Woodlarkia

Scientific classification
- Kingdom: Animalia
- Phylum: Arthropoda
- Class: Insecta
- Order: Phasmatodea
- Family: Heteropterygidae
- Subfamily: Dataminae
- Tribe: Datamini
- Genus: Woodlarkia Günther, 1932
- Species: W. scorpionides
- Binomial name: Woodlarkia scorpionides (Montrouzier, 1855)
- Synonyms: Karabidion scorpionides Montrouzier, 1855; Eurycantha scorpionides (Montrouzier, 1855); Pylaemenes scorpionides (Montrouzier, 1855);

= Woodlarkia =

- Genus: Woodlarkia
- Species: scorpionides
- Authority: (Montrouzier, 1855)
- Synonyms: Karabidion scorpionides Montrouzier, 1855, Eurycantha scorpionides (Montrouzier, 1855), Pylaemenes scorpionides (Montrouzier, 1855)
- Parent authority: Günther, 1932

Genus of stick insects

Woodlarkia is a monotypic genus of stick insects native to Woodlark Island, containing Woodlarkia scorpionides as the only described species. Its systematic position is controversial, as Woodlark Island lies far outside the distribution area of the other representatives of the subfamily Dataminae, and neither illustrations nor type material of the species exist.

== Description ==
The narrow, roof-shaped, otherwise cylindrical, reddish-colored males are about 34 mm long. Their antennae are almost as long as their body. They have two spines on the head and four on the pronotum. The mesonotum has five spines on each side and a forked spine on the upper side at the posterior edge. The metanotum has a transverse row of five spines. The fifth tergite of the abdomen has a single spine at the anterior edge. The femurs are lightly spined and not thickened.

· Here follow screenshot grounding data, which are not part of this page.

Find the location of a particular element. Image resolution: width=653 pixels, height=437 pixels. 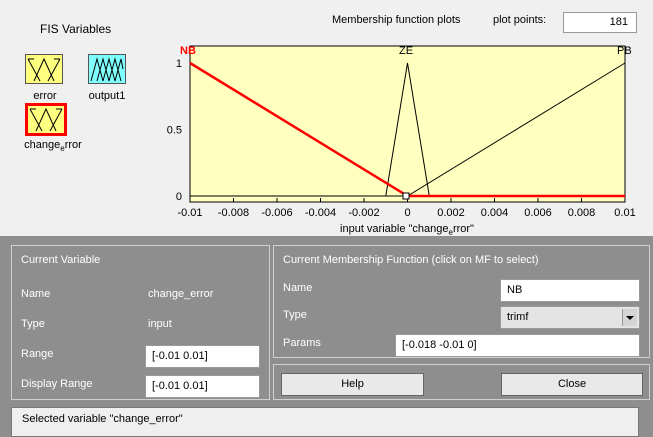

y-ticks: 00.51 is located at coordinates (174, 130).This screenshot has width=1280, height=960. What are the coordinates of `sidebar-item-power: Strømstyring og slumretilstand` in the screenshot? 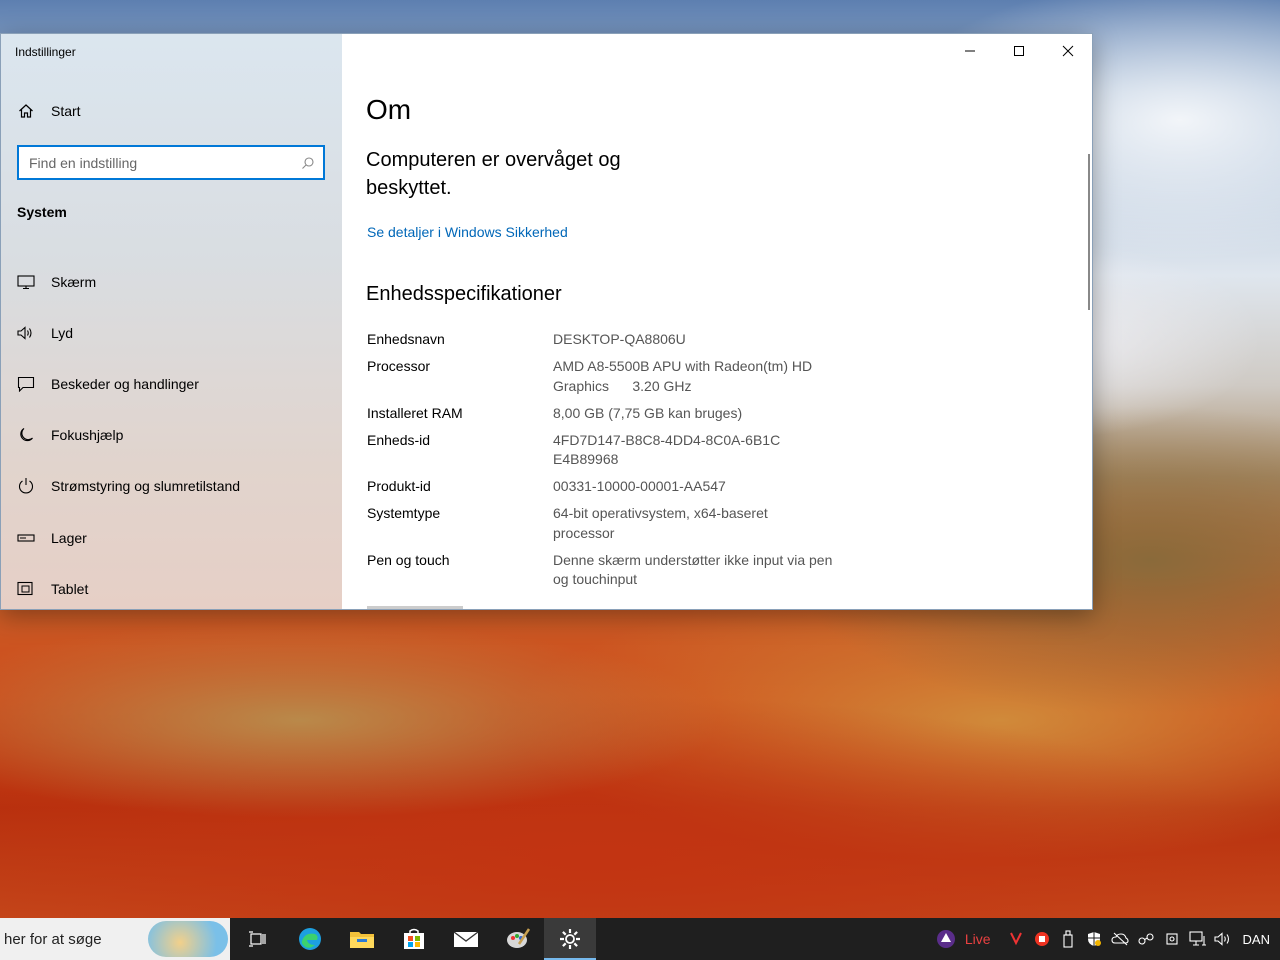 It's located at (128, 486).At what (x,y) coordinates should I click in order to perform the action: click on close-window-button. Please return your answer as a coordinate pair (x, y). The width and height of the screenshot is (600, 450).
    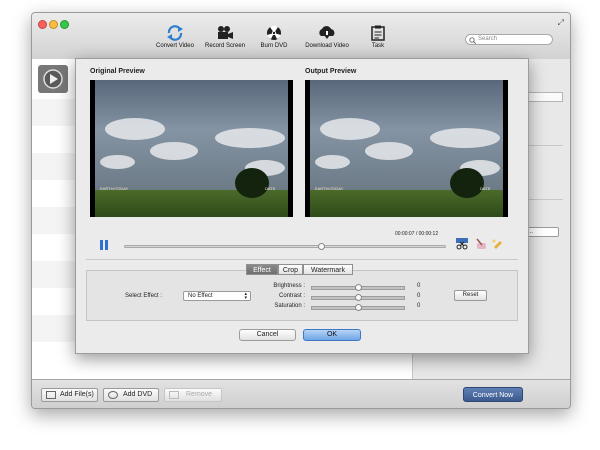
    Looking at the image, I should click on (42, 24).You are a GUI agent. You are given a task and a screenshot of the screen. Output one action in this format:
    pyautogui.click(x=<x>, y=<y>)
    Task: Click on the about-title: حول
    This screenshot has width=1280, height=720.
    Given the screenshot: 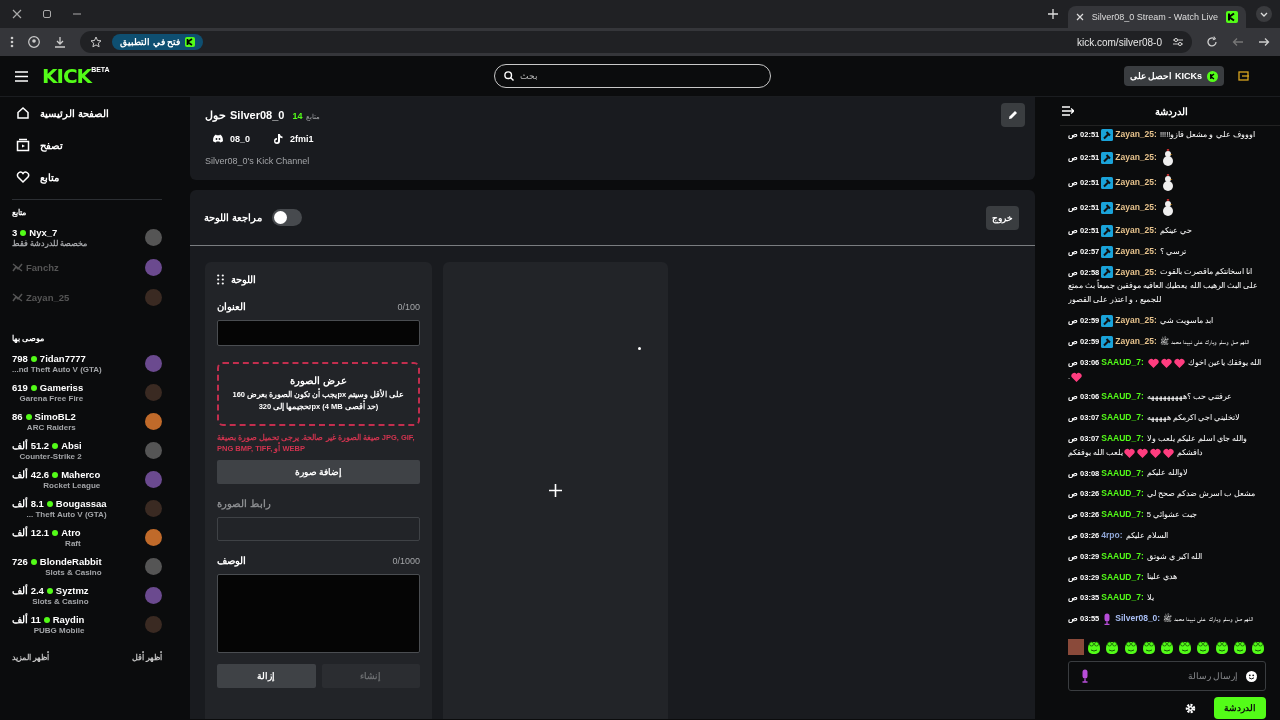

The stocky females are similar in body shape to those of the genus Eurycantha, but only reach 50 mm in length. They have a gray to reddish ground color with a brown longitudinal line. Their antennae are shorter. The head and pronotum also have two and four spines, respectively, like in males. The mesonotum bears four spines laterally and three flat, two-pointed spines. The metanotum has six spines above and two below. The five anterior abdominal tergites each have three, while the seventh and eighth each have only one centrally located spine. The femurs are lightly spined.

== Taxonomy ==
The species was described in 1855 by Xavier Montrouzier under the basionym Karabidion scorpionides. In the short species description, it is placed in the newly described genus Karabidion together with Karabidion horridum (now again Eurycantha horrida), Karabidion micracanthum (now Eurycantha micracantha), and Karabidion australe (now Dryococelus australis), also described by him in this work. This is now considered a synonym of Eurycantha. As early as 1859, John Obadiah Westwood transferred all species to the genus Eurycantha. In 1906, Josef Redtenbacher tentatively placed Eurycantha scorpionides in the genus Pylaemenes. In 1932, Klaus Günther described the genus Woodlarkia specifically for this species. Günther placed it in the Therameninae (today a synonym of Obriminae). At the same time, he considers classification with other taxa to be likely, for example, in the relationship with the genus Neopromachus, which is native to New Guinea, among other places. James Abram Garfield Rehn and his son John William Holman Rehn also mentioned in 1939 that the species could not be assigned due to missing material. To complete their work, they assigned it to the Datamini, which they established as a tribe within the Obriminae in their work. Since then, the systematic position of the species has been discussed several times but has not changed. Since all syntypes of this species are lost, a comparison with the type material is not possible. Due to the original classification in the genus Karabidion or Eurycantha, whose representatives are large and robust species and are characterized, among other things, by an ovipositor, the classification of the species in the otherwise small Datamini, which lacks an ovipositor, is considered unlikely. Furthermore, the named location of the species, Woodlark Island, lies east of New Guinea and thus far outside the usual distribution area of the Datamini. Classification in the related tribe Eurycanthini is considered more likely.